How was the Cineflix Productions series cast? Delicately.
Thuet and Zorich sorted through 84 former thieves, drug smugglers and other former prisoners to find six chef trainees and seven waiters for their Italian eatery. Alain Strati, vice-president of specialty TV and development at City parent Rogers Media, insists the ex-criminals are not rapists or murderers, and only served time for lesser crimes. One robbed a bank, but didn’t shoot anyone, his probation officer assured the show’s producers.
Still, the ex-cons’ crimes did have victims. And some may well tune in to see a familiar face on screen. ‘That will happen. These are people, and some of them have had a difficult path,’ Strati says of risks City is taking in backing the series. The sympathy viewers may have for the 13 trainees, however, will come as they attempt to turn their lives around.
Thuet insists he looked for ex-cons willing to finally win in life when selecting his kitchen trainees. ‘I was looking in their eyes, at their competitiveness, whether they were willing to succeed,’ he recalls.
Overcoming drug addiction will be a major plot point in the City series.
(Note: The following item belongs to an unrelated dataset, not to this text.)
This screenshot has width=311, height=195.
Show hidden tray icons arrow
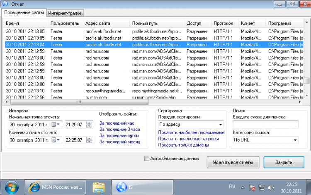click(243, 188)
Thuet believes he knows that struggle. He should. He’s been there. ‘I was an addict for 25 years,’ Thuet declares, before adding he has been sober since 2005. He insists he never missed a day of work during that period, but battled ‘demons’ every step of the way. Key moments in the series include struggles by the ex-cons to follow Thuet and stay clean.
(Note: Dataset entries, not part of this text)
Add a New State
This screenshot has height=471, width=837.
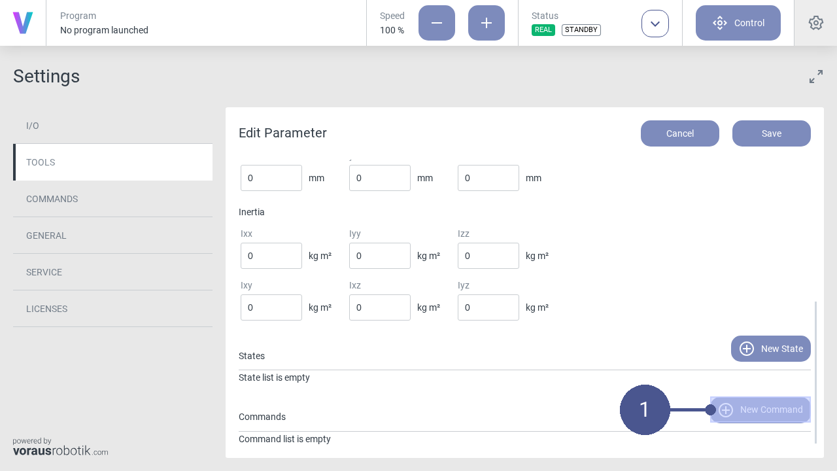tap(770, 349)
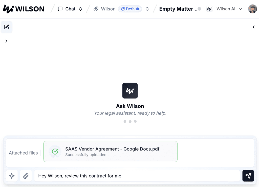Click the Wilson AI model logo
This screenshot has width=259, height=187.
209,9
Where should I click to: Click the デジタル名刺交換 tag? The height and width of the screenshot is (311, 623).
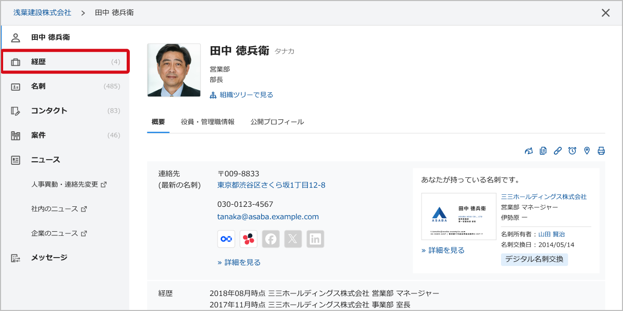tap(534, 260)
A passion for fine food and running restaurants turned his life around, Thuet says. So transmitting that same culinary passion to the ex-cons provides much of the series’ drama, and social responsibility. ‘I know passion saves lives. If they can be as passionate, if they can understand my passion, then it will save them as well,’ he says.
Thuet and Zorich even attempt to catch their trainees when they stumble. One would-be chef was forced off the show and into a drug rehab program after he was caught on camera shooting up in the back of the kitchen. Zorich insists he had to leave the restaurant to keep three other angry ex-addicts in the kitchen from similarly falling prey to past bad habits.
‘It’s survival of the fittest. One had to go so three could stay happy,’ she explains.
But even in its high-tension drama, Conviction Kitchen is less Gordon Ramsay’s Hell’s Kitchen than Jamie’s Kitchen, the 2002 TV series that saw British celebrity chef Jamie Oliver offer professional training to disadvantaged youth so they could run his north London restaurant, Fifteen.
Similarly, City’s Conviction Kitchen aims to turn Thuet’s culinary success into social purpose and experiment. Zorich hopes trainees remain with the restaurant until they secure enough training to land jobs as line cooks or servers elsewhere in the hospitality industry.
Of course, getting Thuet to don a clean chef’s jacket and smile on camera was no mean feat for Cineflix Productions president Simon Lloyd. Thuet rebuffed many earlier TV offers. But he did jump on board when Cineflix proposed a show where a prison kitchen crew is trained to cook professionally in a restaurant once on the outside. A U.S. prison agreed to the concept, but no Canadian institution gave its permission. So Thuet and Zorich decided instead to rebrand an earlier King Street restaurant as Conviction Kitchen, and invite a camera crew through the doors for an eight-week shoot.
Cineflix has already fielded offers from international broadcasters to acquire the Canadian series. Securing a U.S. deal is more problematic. U.S. broadcasters have already told Lloyd a series about ex-cons will never fly in an American society where the concept of ‘rehabilitation’ has little value. Thuet’s French accent also doesn’t help the cause.
Thuet knows all that, but insists a Canadian TV series about life’s second chances can succeed in the U.S., if given a chance. ‘This [TV show] will move viewers, and prove you can hire these people. They are grabbing this second chance and turning around their lives,’ he insists.